Policy & Regulation
Innovent Biologics reveals updated Phase 1b efficacy and safety results for IBI939 combined with sintilimab
5 June 2023 -

Innovent Biologics, Inc. (HKEX: 01801), a China-based biopharmaceutical company announced on Saturday that it has updated the Phase 1b efficacy and safety results of IBI939 (anti-TIGIT antibody) combined with sintilimab (anti-PD-1 antibody) in earlier untreated PD-L1-selected NSCLC without sensitising mutations at the 2023 American Society of Clinical Oncology (ASCO) Annual Meeting.

IBI939, an IgG4k recombinant fully human anti-T-cell immunoreceptor with Ig and ITIM domains (TIGIT) monoclonal antibody, has been developed by Innovent Biologics.

This Phase 1b study is intended to assess safety, tolerability, and efficacy of combination therapy of IBI939 with sintilimab in subjects with previously untreated, locally advanced unresectable or metastatic PD-L1 TPS greater than or equal to 50 NSCLC without sensitising mutations (clinicalTrials.gov, NCT04672369).

Effective 1 January 2023, 42 pts were randomised (2:1) to receive IBI939 and sintilimab (experimental arm, n=28) or sintilimab monotherapy (control arm, n=14).
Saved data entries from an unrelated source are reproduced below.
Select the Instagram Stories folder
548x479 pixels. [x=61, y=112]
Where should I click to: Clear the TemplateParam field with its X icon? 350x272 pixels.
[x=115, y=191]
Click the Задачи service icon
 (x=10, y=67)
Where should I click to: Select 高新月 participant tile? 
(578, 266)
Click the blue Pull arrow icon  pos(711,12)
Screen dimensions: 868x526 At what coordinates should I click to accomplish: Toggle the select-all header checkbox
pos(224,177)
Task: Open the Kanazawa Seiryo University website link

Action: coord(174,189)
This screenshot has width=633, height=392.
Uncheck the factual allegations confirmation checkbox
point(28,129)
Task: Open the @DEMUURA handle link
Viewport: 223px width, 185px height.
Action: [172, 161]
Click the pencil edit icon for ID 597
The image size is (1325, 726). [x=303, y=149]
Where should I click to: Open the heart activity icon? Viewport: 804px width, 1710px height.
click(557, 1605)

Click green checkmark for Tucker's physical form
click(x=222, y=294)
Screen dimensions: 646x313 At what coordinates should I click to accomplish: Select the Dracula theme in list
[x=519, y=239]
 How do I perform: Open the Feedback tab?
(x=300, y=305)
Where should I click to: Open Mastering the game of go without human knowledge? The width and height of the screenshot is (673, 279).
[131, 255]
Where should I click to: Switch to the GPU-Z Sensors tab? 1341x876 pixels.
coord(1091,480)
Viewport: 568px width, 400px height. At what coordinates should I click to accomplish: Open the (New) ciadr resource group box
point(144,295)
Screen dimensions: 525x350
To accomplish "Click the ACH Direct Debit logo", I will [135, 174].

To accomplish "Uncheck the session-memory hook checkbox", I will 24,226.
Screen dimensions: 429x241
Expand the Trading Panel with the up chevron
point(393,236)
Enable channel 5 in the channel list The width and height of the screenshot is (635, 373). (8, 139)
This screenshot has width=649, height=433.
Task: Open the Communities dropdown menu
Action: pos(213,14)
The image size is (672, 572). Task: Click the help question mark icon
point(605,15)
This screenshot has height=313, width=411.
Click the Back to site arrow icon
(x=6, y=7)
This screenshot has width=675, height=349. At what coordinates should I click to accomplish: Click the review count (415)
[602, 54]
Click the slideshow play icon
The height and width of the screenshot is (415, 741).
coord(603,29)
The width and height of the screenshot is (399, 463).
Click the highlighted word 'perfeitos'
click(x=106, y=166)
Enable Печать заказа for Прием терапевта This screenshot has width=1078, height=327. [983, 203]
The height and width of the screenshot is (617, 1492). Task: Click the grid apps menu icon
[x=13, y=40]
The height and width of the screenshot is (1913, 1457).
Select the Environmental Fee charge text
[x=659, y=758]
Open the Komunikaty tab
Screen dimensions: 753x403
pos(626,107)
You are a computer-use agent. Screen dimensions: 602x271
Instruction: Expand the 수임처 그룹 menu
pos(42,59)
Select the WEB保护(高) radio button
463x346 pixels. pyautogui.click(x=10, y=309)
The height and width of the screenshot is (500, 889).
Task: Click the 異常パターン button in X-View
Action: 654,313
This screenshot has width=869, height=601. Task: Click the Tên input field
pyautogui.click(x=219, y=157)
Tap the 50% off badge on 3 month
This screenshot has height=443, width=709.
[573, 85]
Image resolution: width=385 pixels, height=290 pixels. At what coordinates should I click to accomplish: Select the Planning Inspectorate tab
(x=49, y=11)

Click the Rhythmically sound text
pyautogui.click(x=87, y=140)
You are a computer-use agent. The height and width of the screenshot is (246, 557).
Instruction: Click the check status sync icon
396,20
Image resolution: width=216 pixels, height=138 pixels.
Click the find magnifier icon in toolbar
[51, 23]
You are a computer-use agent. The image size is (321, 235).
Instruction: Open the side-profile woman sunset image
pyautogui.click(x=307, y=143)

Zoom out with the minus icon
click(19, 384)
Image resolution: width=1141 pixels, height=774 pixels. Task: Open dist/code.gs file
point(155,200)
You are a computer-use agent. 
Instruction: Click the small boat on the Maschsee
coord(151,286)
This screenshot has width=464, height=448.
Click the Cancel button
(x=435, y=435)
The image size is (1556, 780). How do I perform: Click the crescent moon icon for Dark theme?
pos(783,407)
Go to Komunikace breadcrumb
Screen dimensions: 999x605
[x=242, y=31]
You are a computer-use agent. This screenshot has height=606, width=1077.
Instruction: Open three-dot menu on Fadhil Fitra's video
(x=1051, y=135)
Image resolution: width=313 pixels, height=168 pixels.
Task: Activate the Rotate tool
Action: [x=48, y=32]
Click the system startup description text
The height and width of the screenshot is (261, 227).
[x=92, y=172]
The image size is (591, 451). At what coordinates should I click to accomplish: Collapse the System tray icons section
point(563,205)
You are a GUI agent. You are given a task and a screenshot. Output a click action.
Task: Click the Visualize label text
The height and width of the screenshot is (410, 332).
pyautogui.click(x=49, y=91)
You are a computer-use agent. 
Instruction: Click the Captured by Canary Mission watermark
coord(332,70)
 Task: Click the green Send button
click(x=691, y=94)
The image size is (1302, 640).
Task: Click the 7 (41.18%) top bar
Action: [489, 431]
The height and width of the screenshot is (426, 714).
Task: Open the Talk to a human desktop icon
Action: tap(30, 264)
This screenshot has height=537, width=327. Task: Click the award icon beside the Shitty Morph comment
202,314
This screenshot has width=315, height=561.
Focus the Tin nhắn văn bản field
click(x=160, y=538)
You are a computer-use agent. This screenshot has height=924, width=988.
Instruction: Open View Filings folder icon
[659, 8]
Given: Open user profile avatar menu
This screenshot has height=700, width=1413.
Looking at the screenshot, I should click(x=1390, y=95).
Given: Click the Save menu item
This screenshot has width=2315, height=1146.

The study results revealed median progression free survival (PFS) follow-up of 12.2 months in the experimental arm and 11.3 months in the control arm, respectively, median PFS per investigator was 13.2 months (95% CI: 6.7-16.5) and 6.4 months (95% CI: 1.4-NA), and the hazard ratio (HR) between two arms was 0.62. It also indicated that 96.4% of subjects in the experimental arm and 71.4% of subjects in the control arm experienced treatment-related adverse event (TRAE). Each arm occurred one treatment-emergent adverse event (TEAE) resulting in the end of treatment, and no TEAE leading to death occurred in the experimental arm.

Outcome from this updated evaluation following longer follow-up indicated that IBI939 plus sintilimab combination therapy had continued efficacy and manageable safety profile in previously untreated PD-L1 TPS greater than or equal to 50% NSCLC without sensitising mutations.